- Screenshot grounding data
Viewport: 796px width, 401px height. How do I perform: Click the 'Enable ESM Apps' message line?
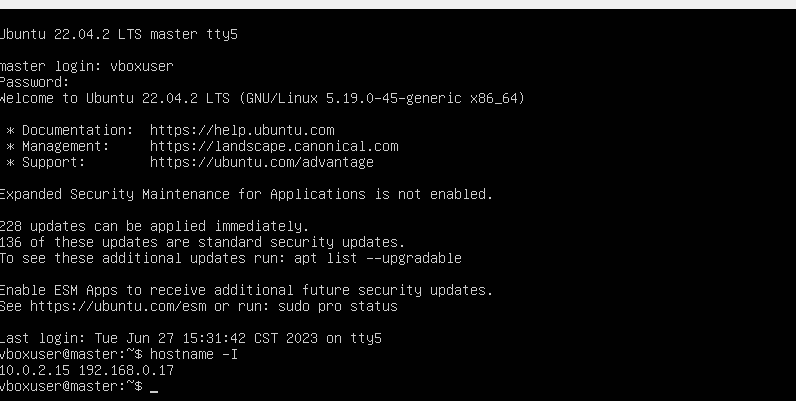[246, 290]
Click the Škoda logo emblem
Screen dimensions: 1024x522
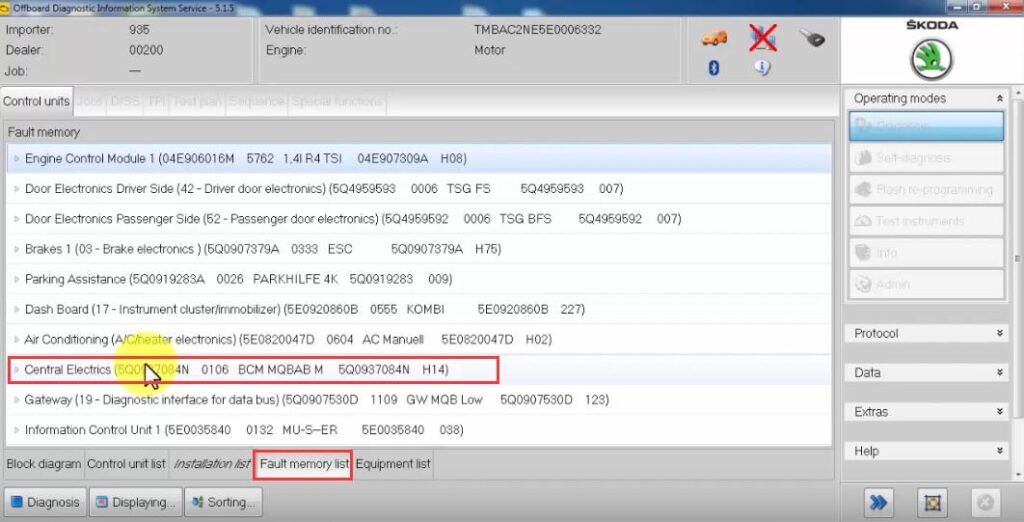(x=932, y=58)
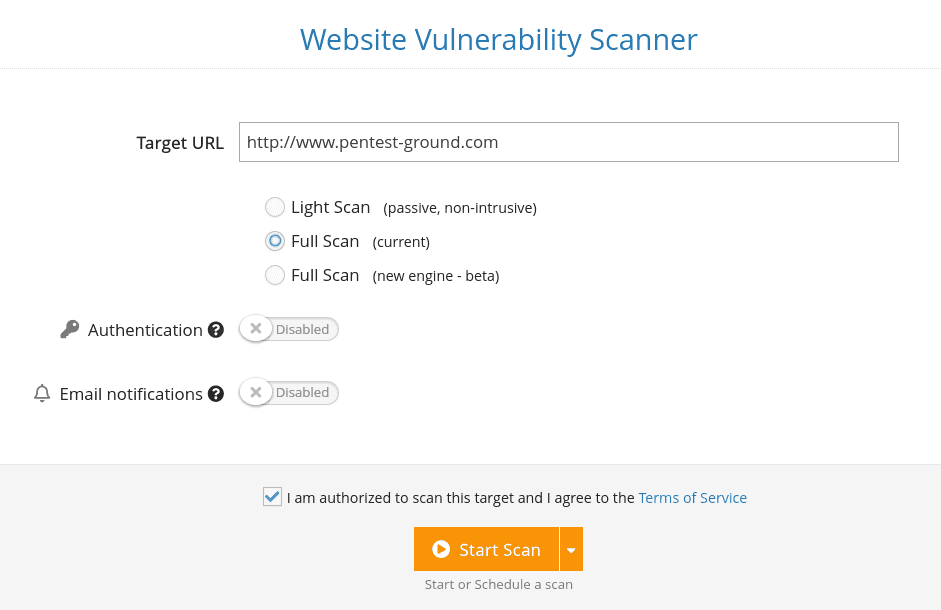Viewport: 941px width, 610px height.
Task: Click the key icon next to Authentication
Action: [x=69, y=329]
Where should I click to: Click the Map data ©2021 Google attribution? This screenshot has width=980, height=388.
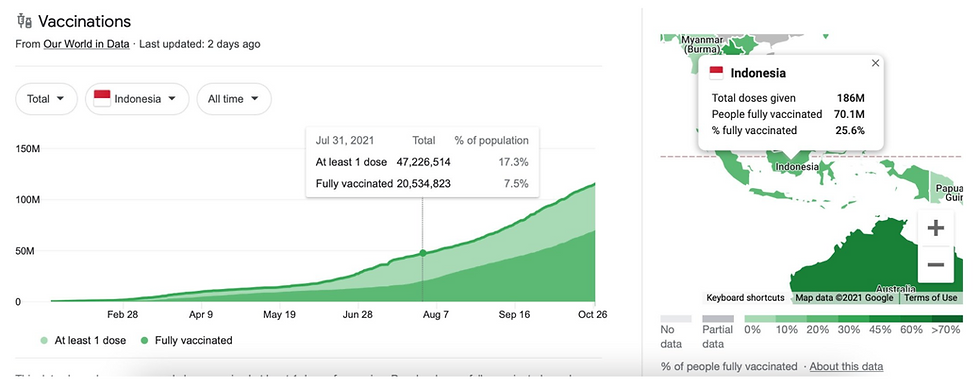(x=844, y=298)
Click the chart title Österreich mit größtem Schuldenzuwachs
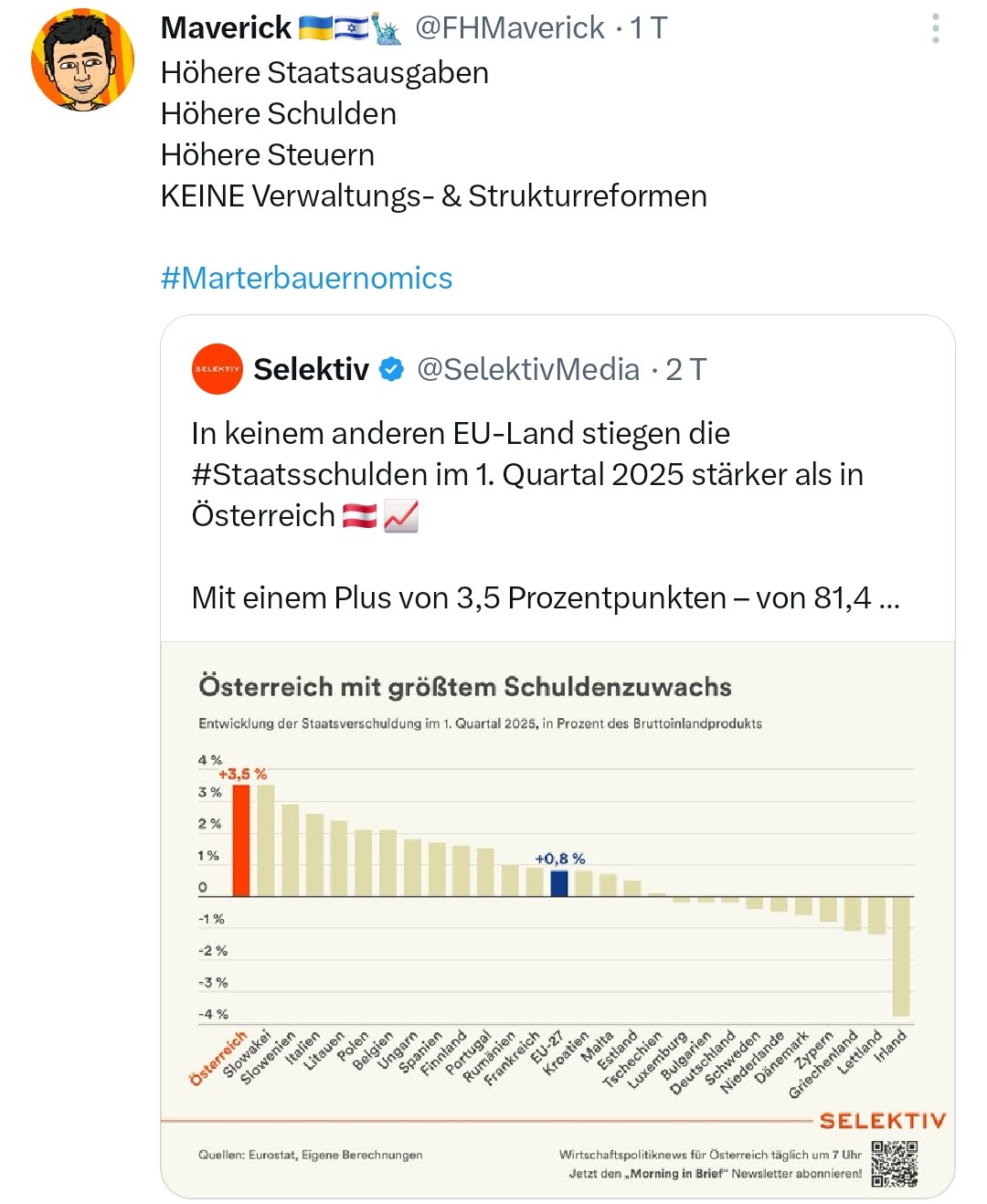Image resolution: width=987 pixels, height=1204 pixels. 465,687
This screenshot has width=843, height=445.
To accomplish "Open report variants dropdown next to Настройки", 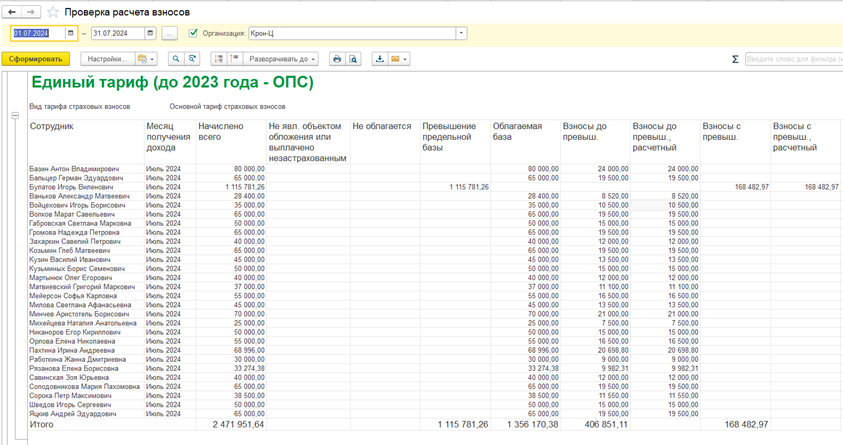I will pos(146,59).
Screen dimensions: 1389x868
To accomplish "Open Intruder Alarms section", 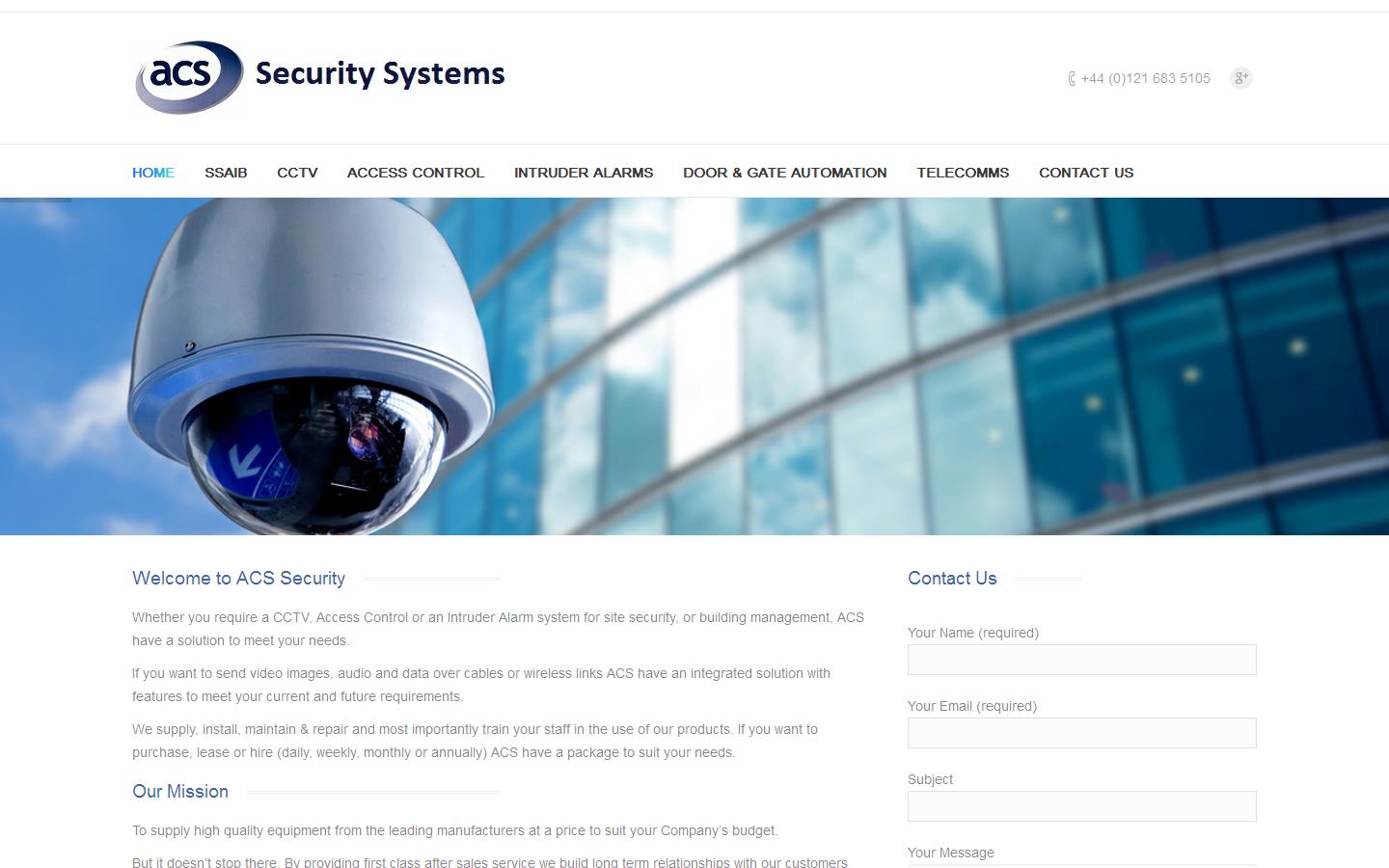I will pyautogui.click(x=584, y=173).
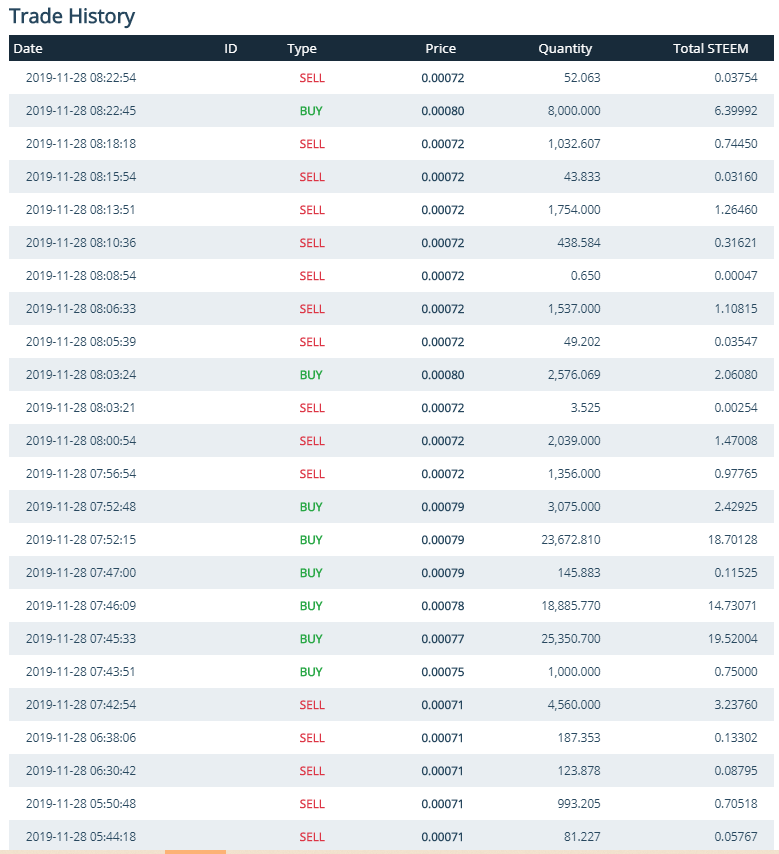This screenshot has width=779, height=854.
Task: Click BUY label on 08:22:45 trade
Action: tap(311, 111)
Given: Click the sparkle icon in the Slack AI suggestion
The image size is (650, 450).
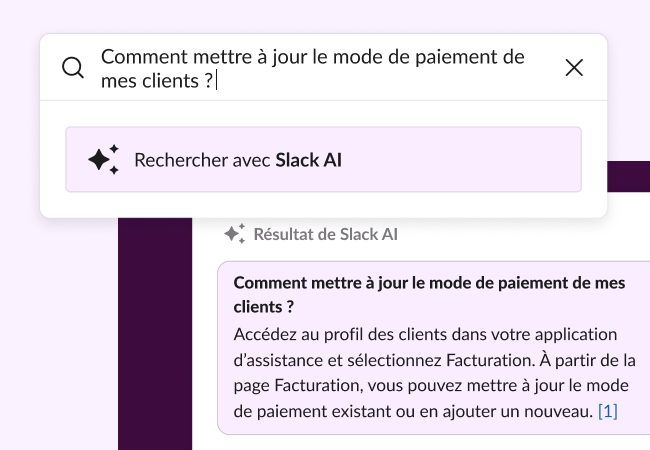Looking at the screenshot, I should (x=103, y=159).
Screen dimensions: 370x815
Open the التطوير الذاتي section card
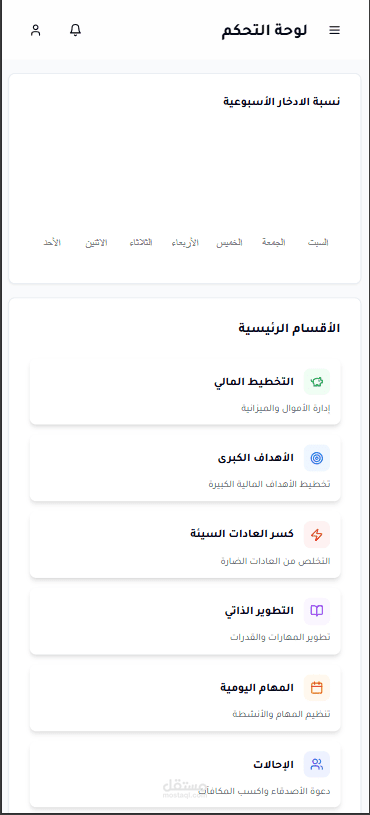(185, 621)
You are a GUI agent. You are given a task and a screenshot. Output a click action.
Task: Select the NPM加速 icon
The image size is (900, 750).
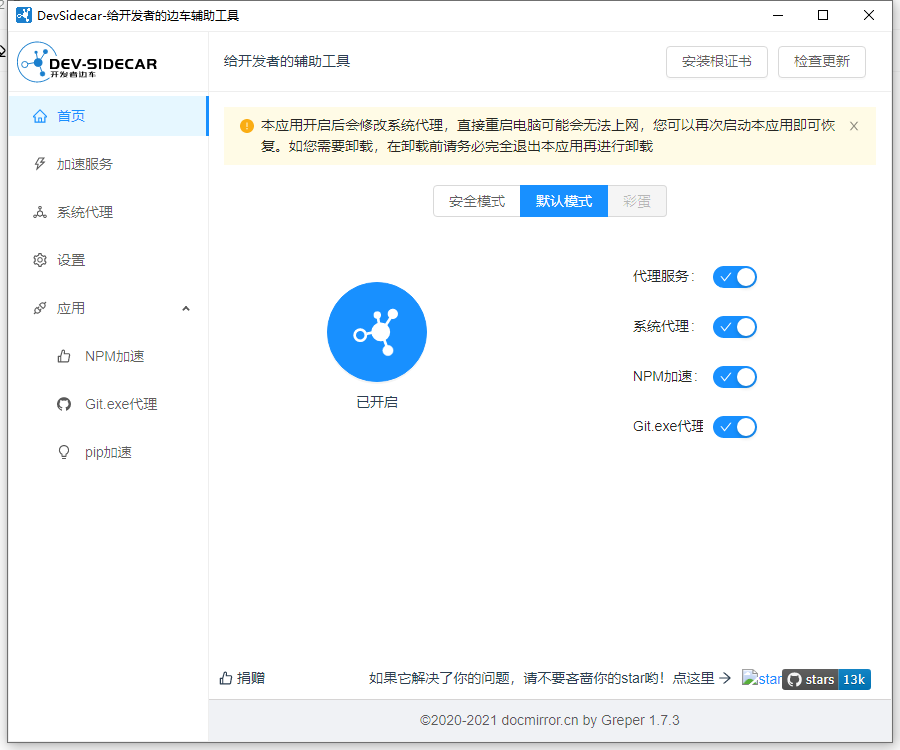tap(62, 355)
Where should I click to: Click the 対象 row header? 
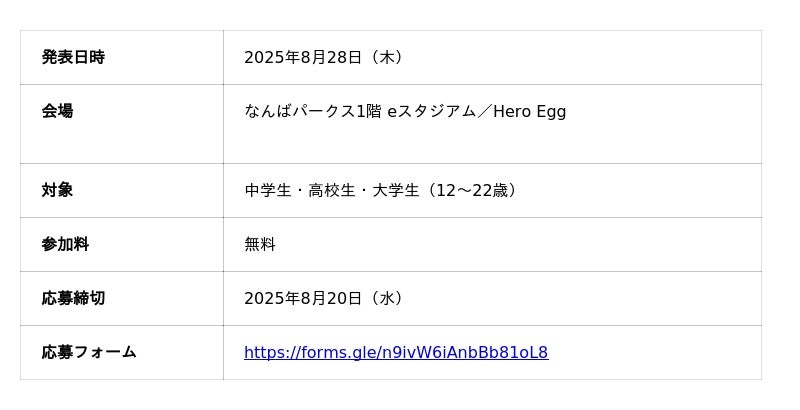coord(57,190)
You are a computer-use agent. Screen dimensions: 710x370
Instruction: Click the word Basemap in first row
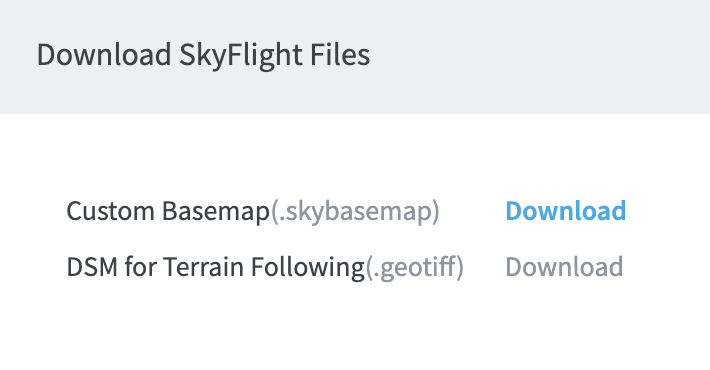[216, 212]
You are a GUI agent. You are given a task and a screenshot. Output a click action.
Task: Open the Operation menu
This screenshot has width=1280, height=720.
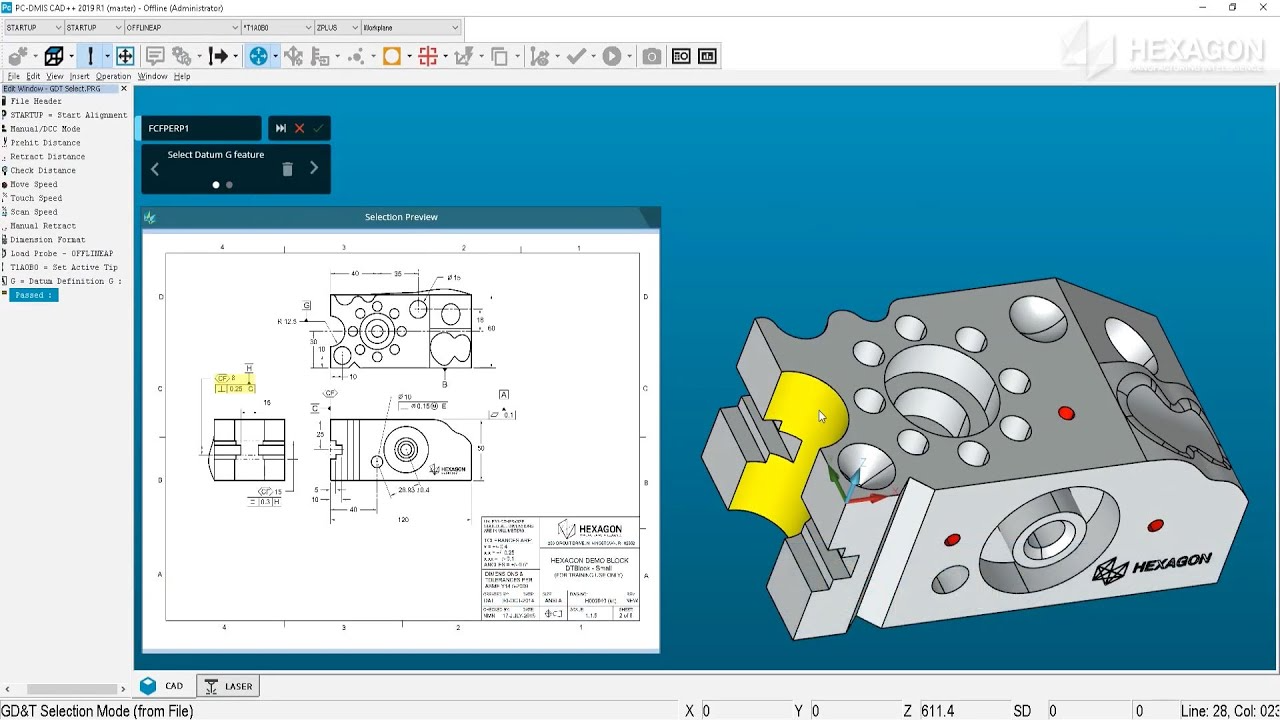(113, 76)
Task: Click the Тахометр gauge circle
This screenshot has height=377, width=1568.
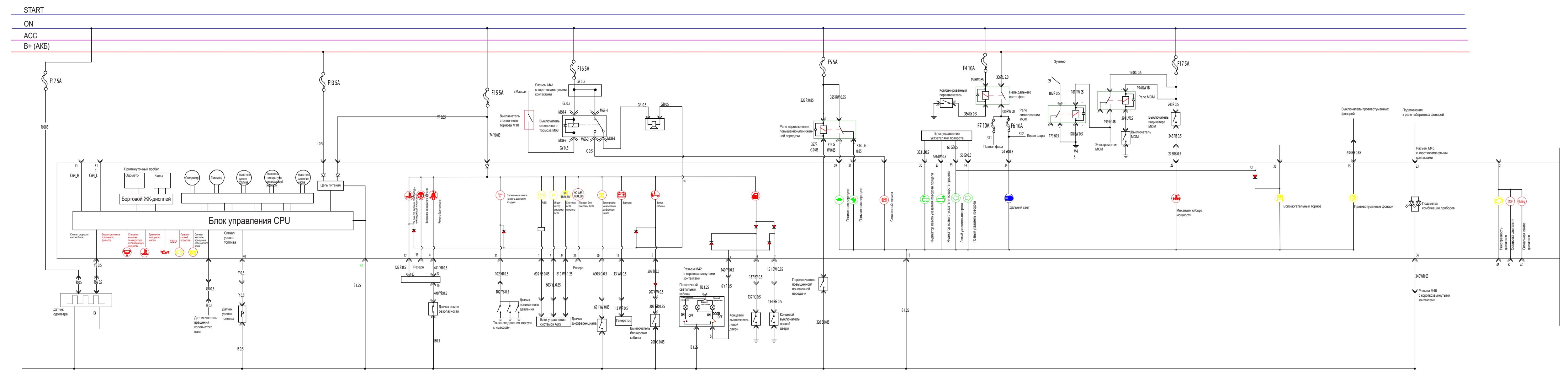Action: tap(216, 178)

- YOUR OBJECTIVE
Copy back exactly the lines above from the one containing "Screen dimensions: 370x815" through the one containing "Task: Click the Тахометр gauge circle", and leave every picture behind.

- TASK ANSWER
Screen dimensions: 370x815
Open the التطوير الذاتي section card
(185, 621)
You are a GUI agent. You are given a task and a screenshot. Output a click action.
Task: Select the NPM加速 icon
The image size is (900, 750).
tap(62, 355)
Where should I click to: Click the 対象 row header? 
coord(57,190)
You are a computer-use agent. Screen dimensions: 710x370
Instruction: Click the word Basemap in first row
[216, 212]
You are a GUI agent. You are given a task and a screenshot. Output a click action.
Task: Open the Operation menu
This screenshot has width=1280, height=720.
(113, 76)
Task: Click the Тахометр gauge circle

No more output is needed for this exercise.